Currently under initial development and not meant for wider use. code is based on national-inventory-submissions
The repository is structured by folders
All data in this repository in the comma-separated values (CSV) files is formatted consistently with the PRIMAP2 interchange format.
The data contained in each column is as follows:
Name of the data source. Four country specific datasets it is \<ISO3\>-GHG-inventory
, where \<ISO3\>
is the ISO 3166 three-letter country code. Specifications for composite datasets including several countries will be added when the datasets are available.
The scenario specifies the submissions (e.g. BUR1, NC5, or Inventory_2021 for a non-UNFCCC inventory)
Provenance of the data.

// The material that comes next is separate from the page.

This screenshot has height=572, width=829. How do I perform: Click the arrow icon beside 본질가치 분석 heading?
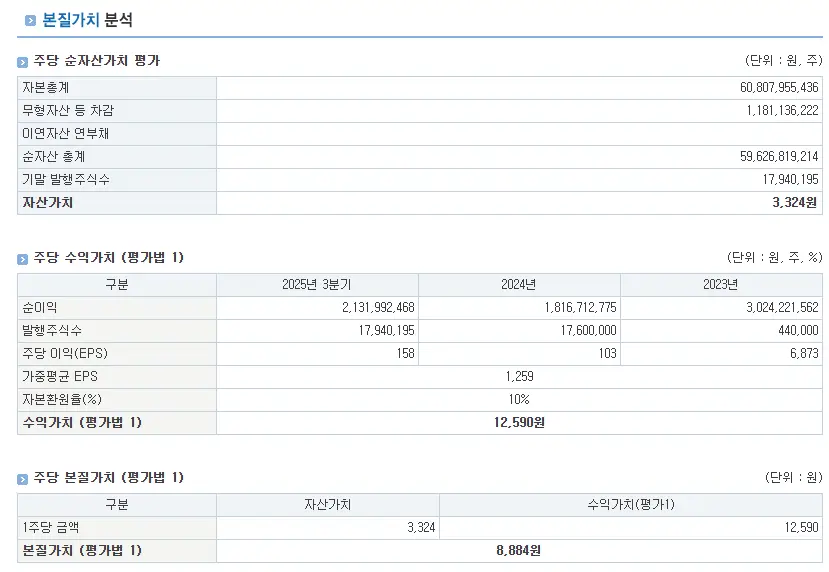pos(30,20)
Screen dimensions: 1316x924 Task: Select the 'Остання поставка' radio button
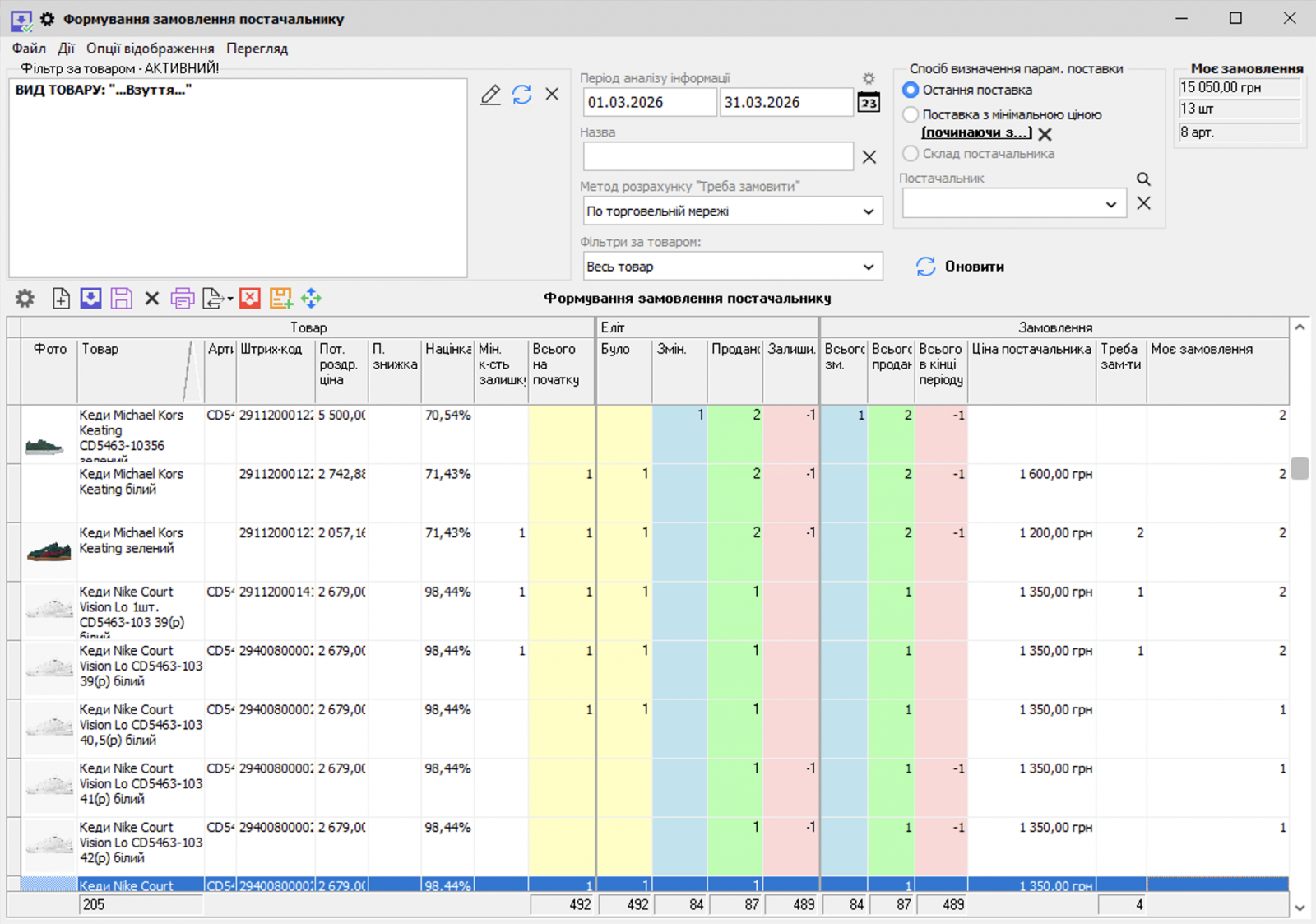(911, 90)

Here: "derived" as it is a composite source.
ISO 3166 three-letter country codes.
Gas categories using global warming potentials (GWP) from either Second Assessment Report (SAR) or Fourth Assessment Report (AR4).
Code Description
CH4 Methane CO2 Carbon Dioxide N2O Nitrous Oxide HFCS (SARGWP100) Hydrofluorocarbons (SAR) HFCS (AR4GWP100) Hydrofluorocarbons (AR4) PFCS (SARGWP100) Perfluorocarbons (SAR) PFCS (AR4GWP100) Perfluorocarbons (AR4) SF6 Sulfur Hexafluoride NF3 Nitrogen Trifluoride FGASES (SARGWP100) Fluorinated Gases (SAR): HFCs, PFCs, SF$_6$, NF$_3$ FGASES (AR4GWP100) Fluorinated Gases (AR4): HFCs, PFCs, SF$_6$, NF$_3$ KYOTOGHG (SARGWP100) Kyoto greenhouse gases (SAR) KYOTOGHGAR4 (AR4GWP100) Kyoto greenhouse gases (AR4)
Table: Gas categories and underlying global warming potentials
Units are of the form Gg/Mt/... <substance> / yr where substance is the entity or for CO$_2$ equivalent units Gg/Mt/... CO2 / yr. The CO$_2$-equivalent is calculated according to the global warming potential indicated by the entity (see above).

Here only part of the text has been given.